In [1]:
urls = ["https://www.infinitepay.io", "https://www.infinitepay.io/maquininha",
        "https://www.infinitepay.io/maquininha-celular", "https://www.infinitepay.io/tap-to-pay",
        "https://www.infinitepay.io/pdv", "https://www.infinitepay.io/receba-na-hora",
        "https://www.infinitepay.io/gestao-de-cobranca-2", "https://www.infinitepay.io/gestao-de-cobranca",
        "https://www.infinitepay.io/link-de-pagamento", "https://www.infinitepay.io/loja-online",
        "https://www.infinitepay.io/boleto", "https://www.infinitepay.io/conta-digital",
        "https://www.infinitepay.io/conta-pj", "https://www.infinitepay.io/pix",
        "https://www.infinitepay.io/pix-parcelado", "https://www.infinitepay.io/emprestimo",
        "https://www.infinitepay.io/cartao", "https://www.infinitepay.io/rendimento"]

In [2]:
import selenium
import json
from bs4 import BeautifulSoup
from selenium.webdriver.chrome.options import Options

In [3]:
options = Options()
options.add_argument("--window-size=1920x1080")
options.add_argument("--verbose")
options.add_argument("user-data-dir=/tmp/selenium")

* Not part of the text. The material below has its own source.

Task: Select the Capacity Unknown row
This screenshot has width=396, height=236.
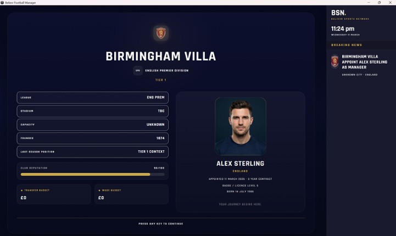Action: 92,125
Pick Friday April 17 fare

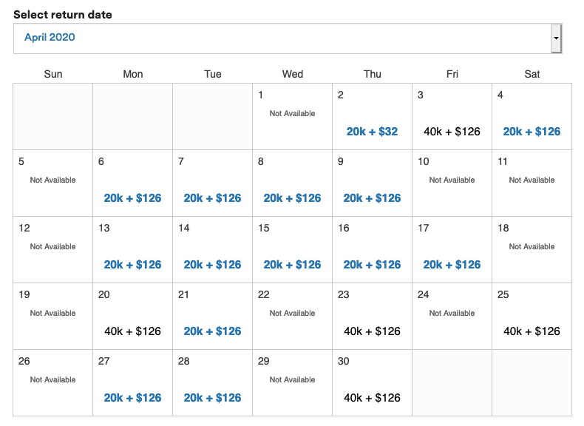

driver = selenium.webdriver.Chrome(options=options)

In [None]:
def go_to_url(url: str) -> str:
    """Navigates the browser to the given URL."""
    driver.get(url.strip())
    return f"Navigated to URL: {url}"

def get_page_source() -> str:
    """Returns the current page source."""
    LIMIT = 4000000
    return driver.page_source[0:LIMIT]

def get_page_text() -> str:
    """Returns the text content of the current page after excluding unwanted tags."""
    page_source = get_page_source()

    soup = BeautifulSoup(page_source, 'html.parser')

    # Remove unwanted tags
    tags_to_remove = ['script', 'style', 'nav', 'footer', 'aside', 'header', 'path']
    for tag in tags_to_remove:
        for element in soup.find_all(tag):
            element.decompose()

    # Get cleaned text
    text = soup.get_text(separator=' ', strip=True)

    # Escape quotation marks to prevent JSON parsing issues
    text = text.replace('"', '\\"')

    return text

def create_kb(urls: list[str]) -> dict:
    """Creates a knowledge base from a list of URLs."""
    scrapped = {}
    for url in urls:
        print(f"Scraping {url}...")
        go_to_url(url)
        page_text = get_page_text()
        scrapped[url] = page_text
    return scrapped

def save_kb(kb: dict, file_path: str) -> None:
    """Saves the knowledge base to a JSON file."""
    with open(file_path, 'w') as f:
        json.dump(kb, f)

In [None]:
knowledge_base = create_kb(urls)
save_kb(knowledge_base, "../data/mock_knowledge_base.json")

Scraping https://www.infinitepay.io...
Scraping https://www.infinitepay.io/maquininha...
Scraping https://www.infinitepay.io/maquininha-celular...
Scraping https://www.infinitepay.io/tap-to-pay...
Scraping https://www.infinitepay.io/pdv...
Scraping https://www.infinitepay.io/receba-na-hora...
Scraping https://www.infinitepay.io/gestao-de-cobranca-2...
Scraping https://www.infinitepay.io/gestao-de-cobranca...
Scraping https://www.infinitepay.io/link-de-pagamento...
Scraping https://www.infinitepay.io/loja-online...
Scraping https://www.infinitepay.io/boleto...
Scraping https://www.infinitepay.io/conta-digital...
Scraping https://www.infinitepay.io/conta-pj...
Scraping https://www.infinitepay.io/pix...
Scraping https://www.infinitepay.io/pix-parcelado...
Scraping https://www.infinitepay.io/emprestimo...
Scraping https://www.infinitepay.io/cartao...
Scraping https://www.infinitepay.io/rendimento...